We work hard for every penny we make. I come home from work and I am dead. I have no energy for anything but the work I do. I pay oodles of money in taxes and benefits to the tune of $800 per month to insure my family and pay for the car I have need of. I need a good working car that is dependable that nobody else in my family can use so that I am at work on time every time because there is huge competition out there desiring my job. Secondly, I pay out tons of money to keep my job from gas to get to meetings, to licensure, CEU, uniforms, life support courses, good shoes, pedicures to keep my ingrown toenail from killing me and the added things that I am constantly asked to give to at our hospital. I feel like in community, once someone knows I'm a nurse, the price goes up. For example, our dentist used to cut us a break when I was raising children. Now that I am a nurse, he has been hitting me up for top dollar. I live paycheck to paycheck.

If you're going to take the leap to RN, might as well go all the way to NP...those girls (and guys) DO make money...into the 6 figures (and I know this for a fact...)

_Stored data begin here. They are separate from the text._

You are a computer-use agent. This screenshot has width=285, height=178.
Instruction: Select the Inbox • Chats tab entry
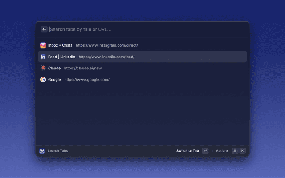click(143, 45)
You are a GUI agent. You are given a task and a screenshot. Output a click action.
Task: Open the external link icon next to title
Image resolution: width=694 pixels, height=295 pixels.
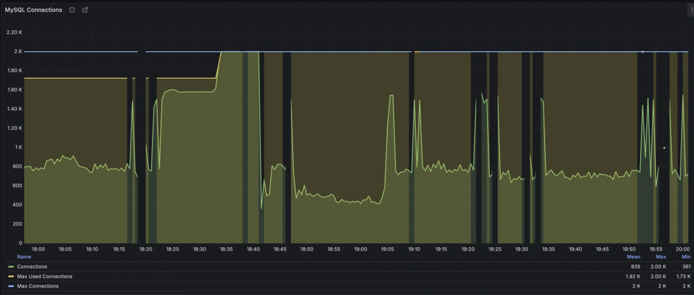85,9
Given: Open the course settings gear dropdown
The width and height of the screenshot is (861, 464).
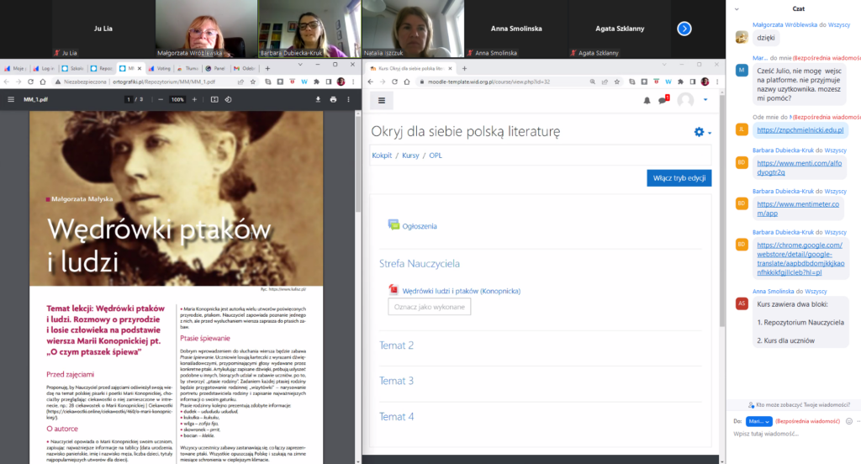Looking at the screenshot, I should pos(701,132).
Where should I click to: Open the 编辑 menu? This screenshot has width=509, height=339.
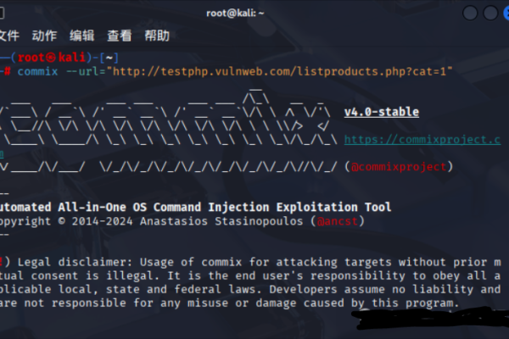tap(82, 35)
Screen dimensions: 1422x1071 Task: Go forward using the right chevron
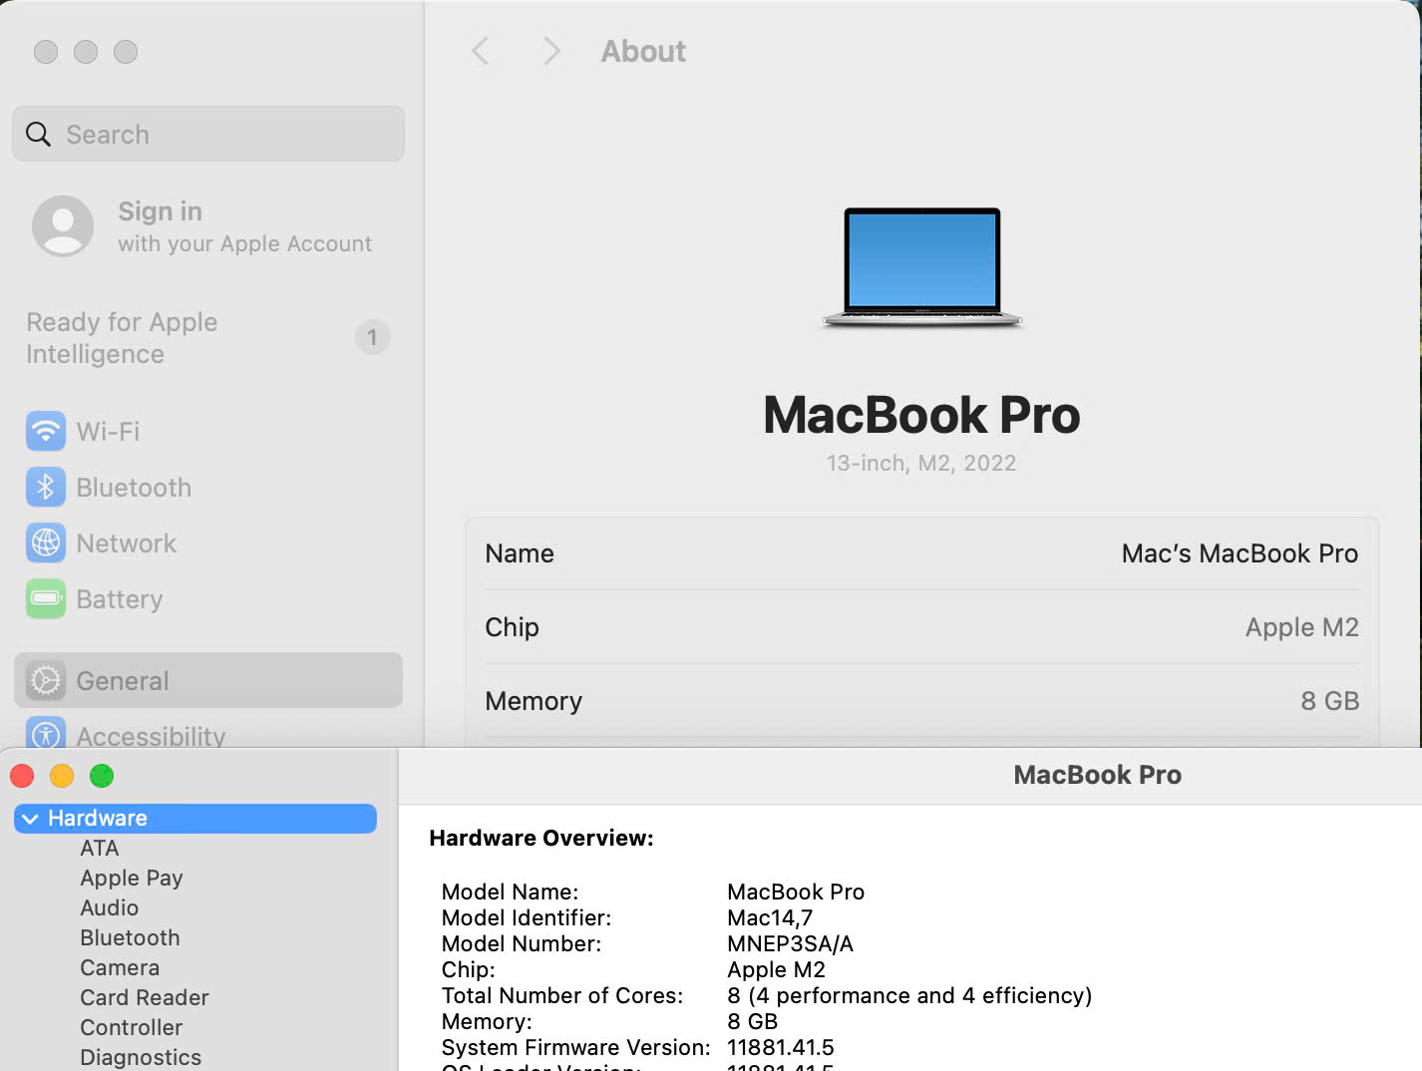pos(551,51)
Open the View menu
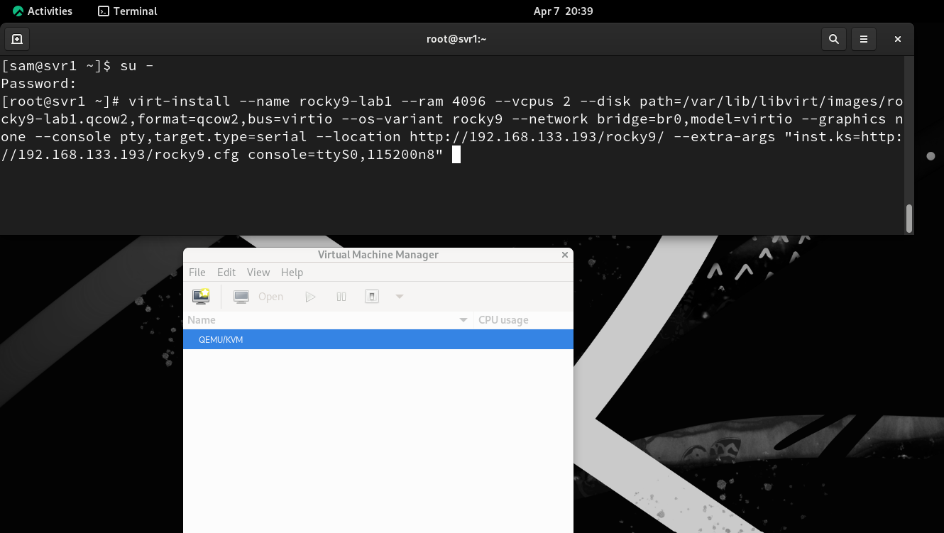 pos(258,273)
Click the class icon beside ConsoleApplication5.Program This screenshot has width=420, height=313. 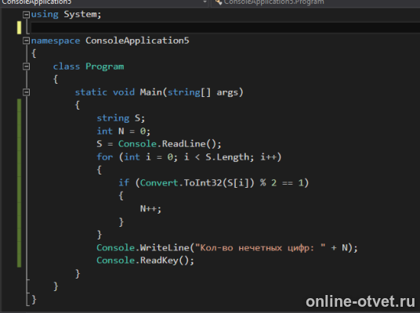(219, 2)
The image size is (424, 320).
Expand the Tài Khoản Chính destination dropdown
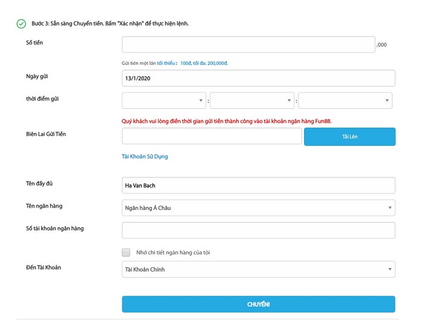tap(258, 269)
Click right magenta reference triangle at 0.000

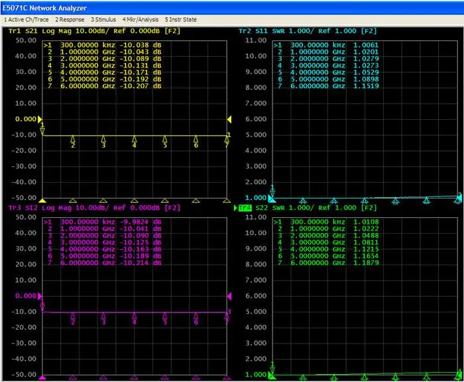point(229,296)
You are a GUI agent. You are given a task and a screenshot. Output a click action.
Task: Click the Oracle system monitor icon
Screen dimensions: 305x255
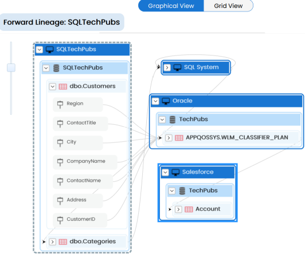(x=166, y=101)
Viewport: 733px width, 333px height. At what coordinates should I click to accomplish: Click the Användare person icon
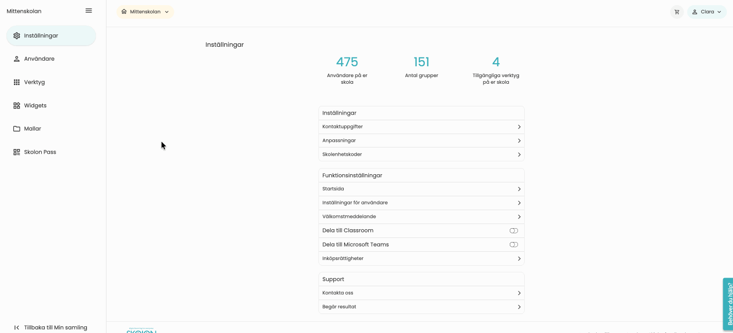(x=16, y=59)
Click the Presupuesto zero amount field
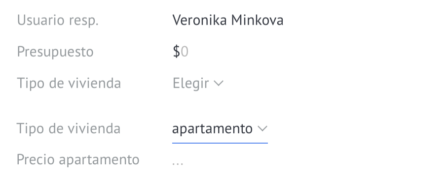Screen dimensions: 446x184 tap(185, 52)
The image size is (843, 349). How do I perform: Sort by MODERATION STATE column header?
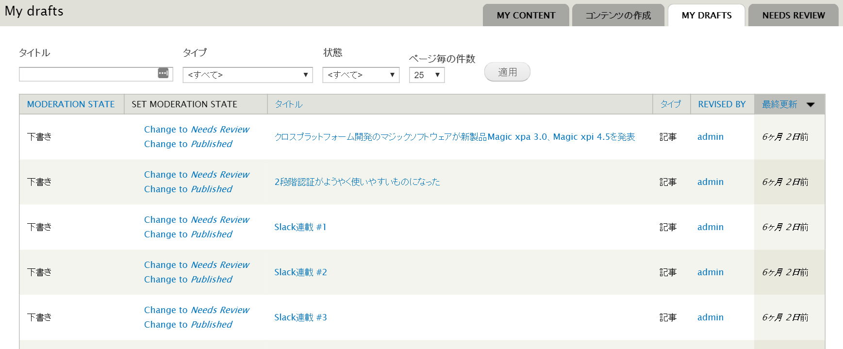tap(71, 104)
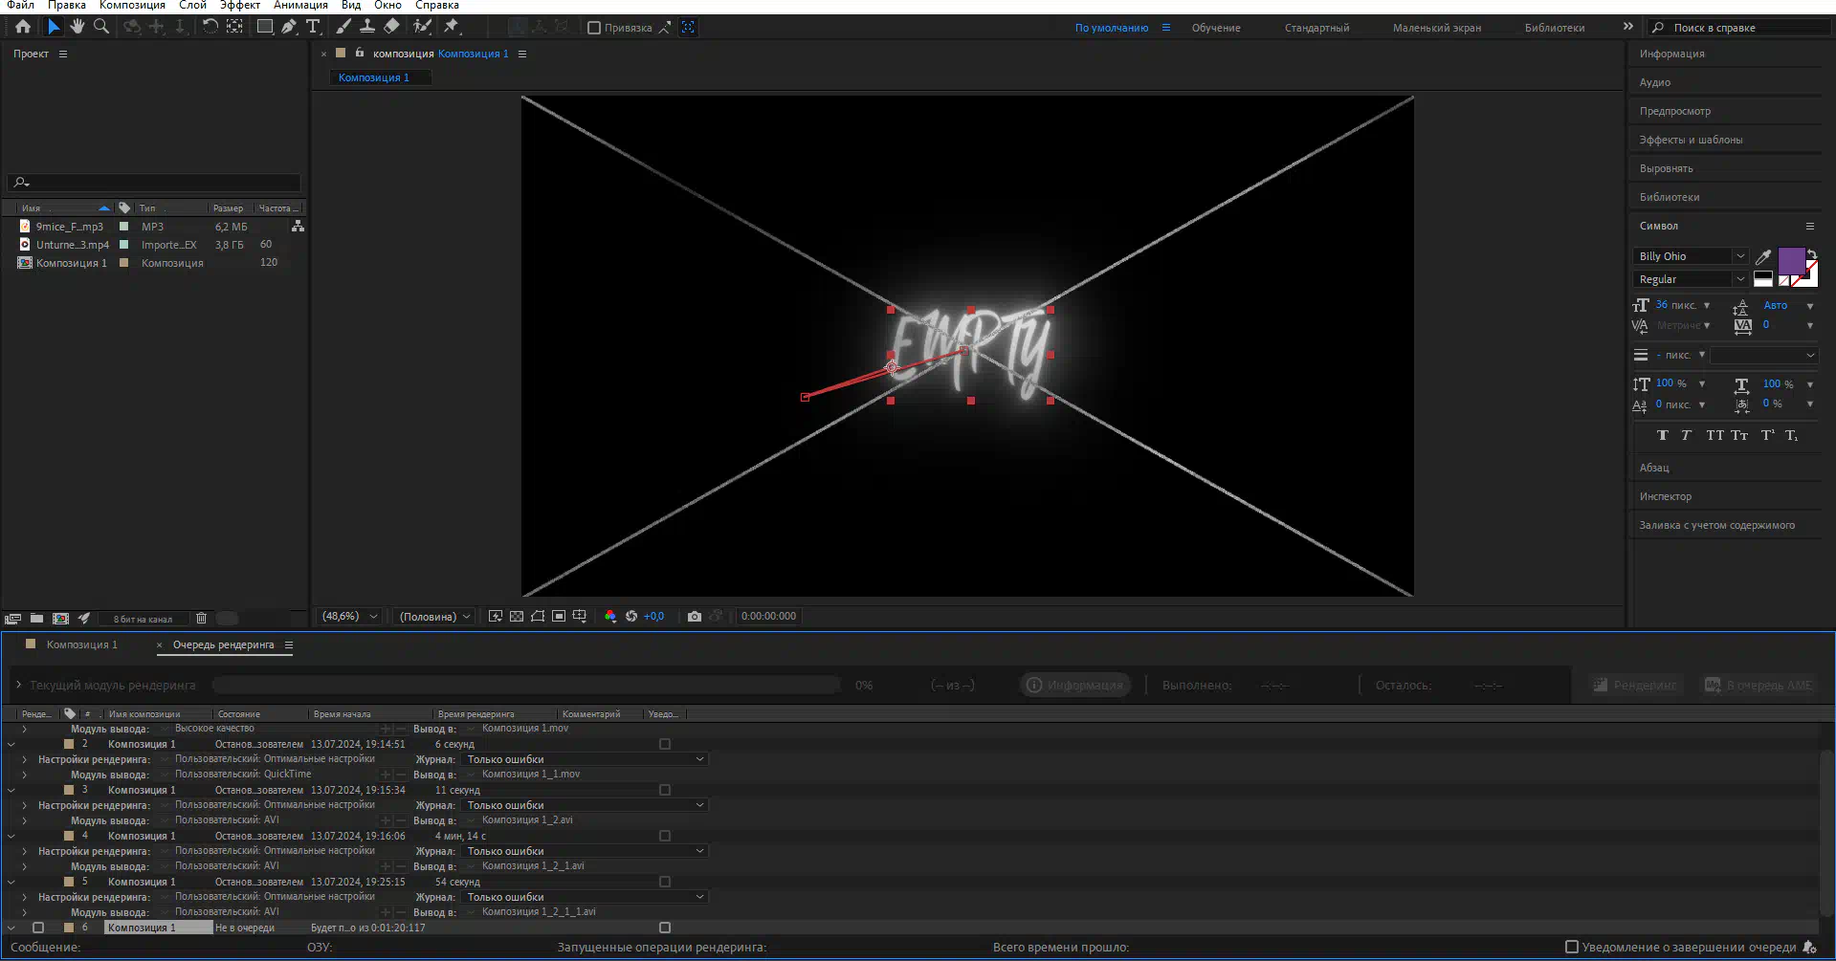Enable the Привязка snapping checkbox
The width and height of the screenshot is (1836, 961).
[x=594, y=28]
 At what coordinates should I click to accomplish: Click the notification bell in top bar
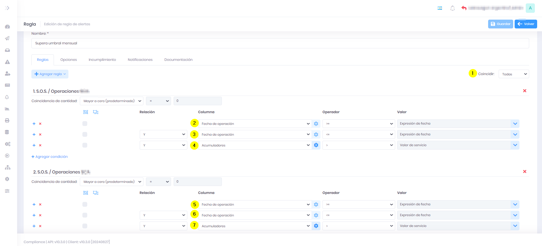click(x=452, y=8)
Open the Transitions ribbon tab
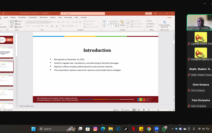 coord(22,17)
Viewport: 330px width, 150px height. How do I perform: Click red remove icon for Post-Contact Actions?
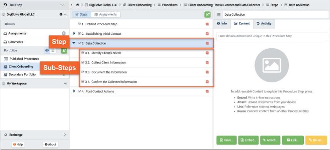click(x=207, y=91)
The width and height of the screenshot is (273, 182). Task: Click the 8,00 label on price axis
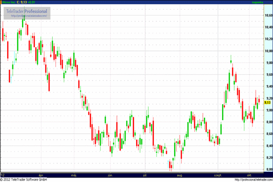tap(268, 169)
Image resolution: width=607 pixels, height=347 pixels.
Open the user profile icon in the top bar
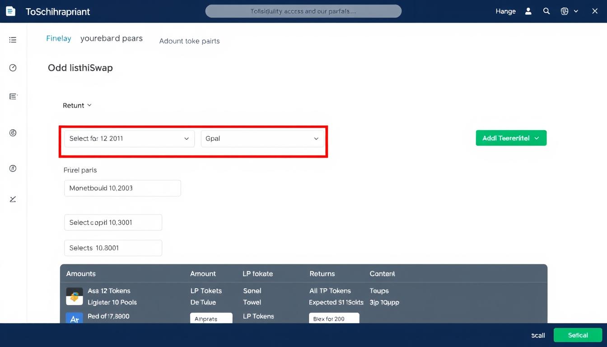pyautogui.click(x=528, y=11)
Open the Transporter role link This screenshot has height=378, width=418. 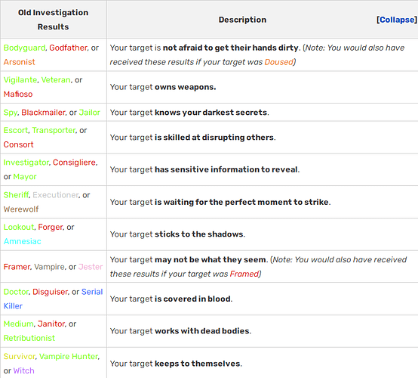54,130
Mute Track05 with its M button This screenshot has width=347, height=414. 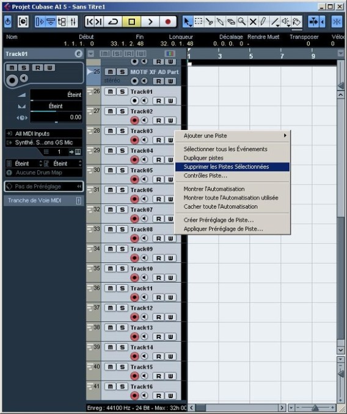(x=111, y=170)
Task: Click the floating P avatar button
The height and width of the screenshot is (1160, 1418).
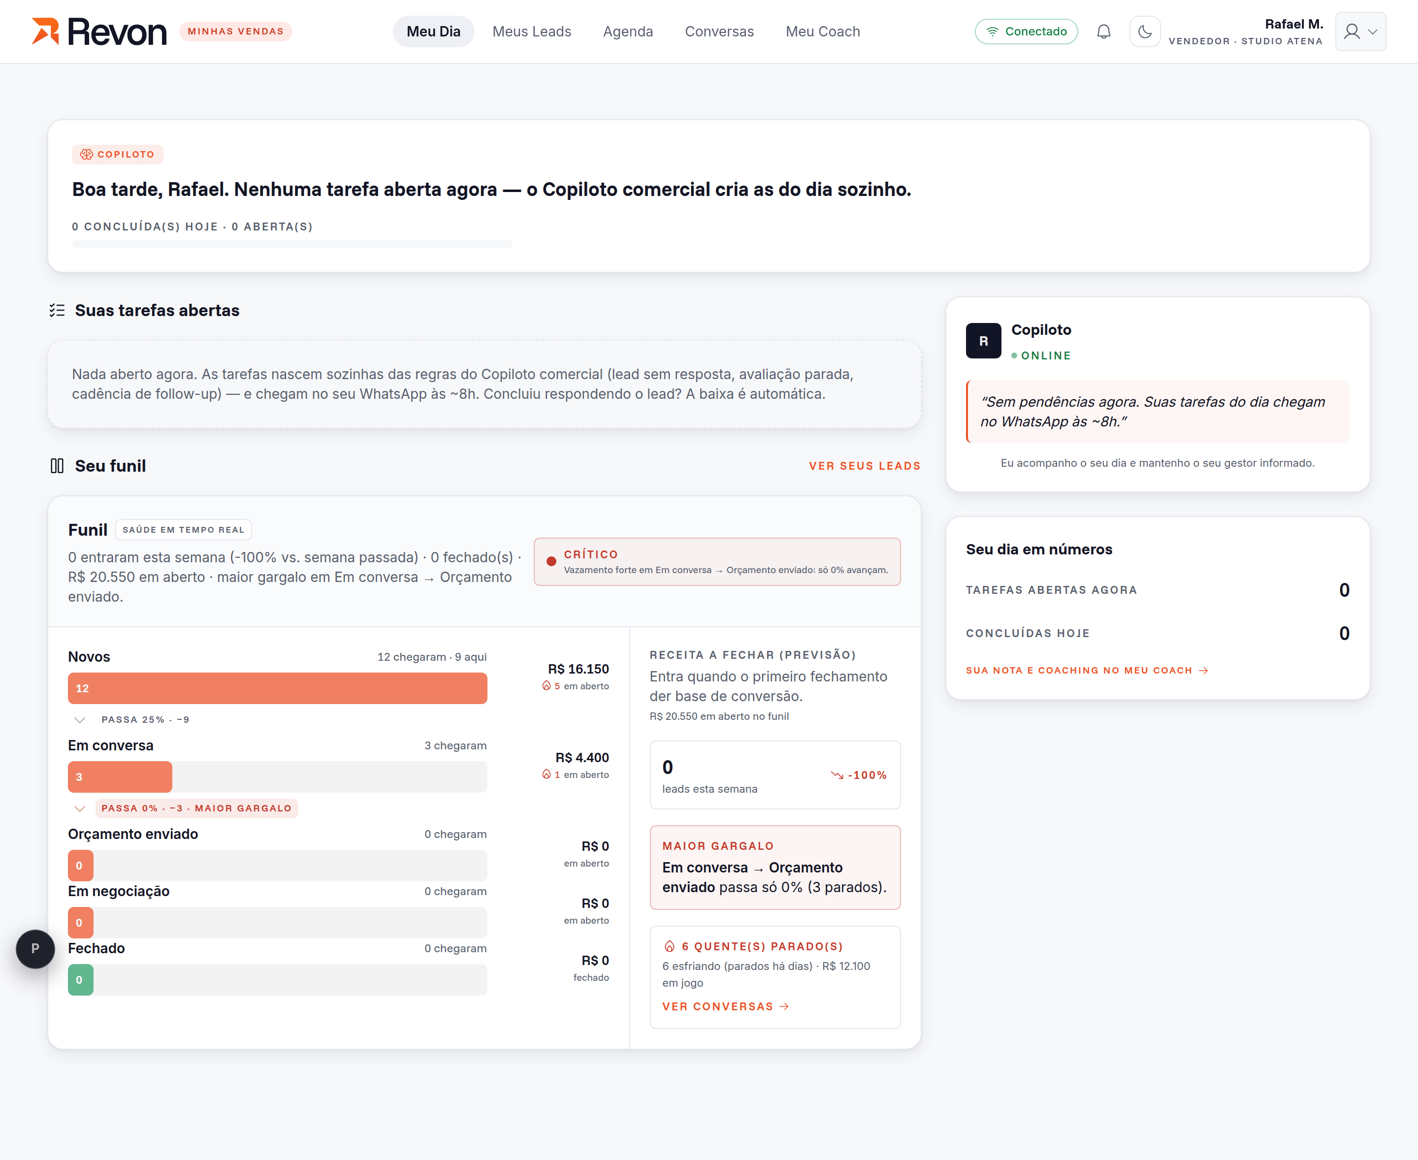Action: coord(35,949)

NP is a short-term solution...When compared to non-stop whining/complaining about the way the system works...unless you are heavily involved in politics or you have a seat on the Board of Directors at your hospital/facility. Trust me...I believe nursing pay should be completely revamped (and I have several proposals that I have written about in my classes). But for the time-being, I am going to get my NP because #1. I love knowledge, #2. It will help me deliver the care I want to deliver and #3. That near 6 - figure salary will keep my family safe and comfortable.

Specializes in Emergency.

What constitutes big money is highly subjective. From my perspective and experience, RNs are paid very poorly. To me, big money starts in the mid 6 figure range, good money is the low 6 figures. When I changed careers, I knowingly took a huge pay cut. To me it was worth it as I was utterly miserable at the end if my prior career.

But do RNs make big money? No.

I have been an LPN for many years now and make decent money. I work with many RNs who have financial problems and are asking the LPNs to loan them $20 here and there. I believe in the saying "the more you make, the more you spend". I believe it's all about your priorities and choices.

I think it's partially a matter of perspective. Personally I've been living far below the poverty line for a LONG time and have never earned more than 18k in a year. I have struggled sacrificed and worked hard to take care of my children and get where I am today. I got pregnant at 18 and then at 20 and have been a single mother since. Now 13yrs after I started down my path over poverty and as I look for my first nursing job, I feel that I will be making "big bucks". I recognize that I will not be rich but I will actually be able to afford food and bills and regular necessities. I wont have to freak out about how to buy food or keep the electric on when an unexpected expense comes up. For Me, Personally, I will be living very well comparatively. There is a large portion of the population that is working low paying blue collar and labor jobs that have and do live how I have been. For those of us who have continued to struggle to make ends meet... nurses make big money.

With all that said, I also understand the perspective of nurses who are living on a salary that is really middle class income at best dealing will bills and loans and childrens expenses, etc. For someone living that life it really makes one feel like "why in the world would anyone think that? I'm not rick!"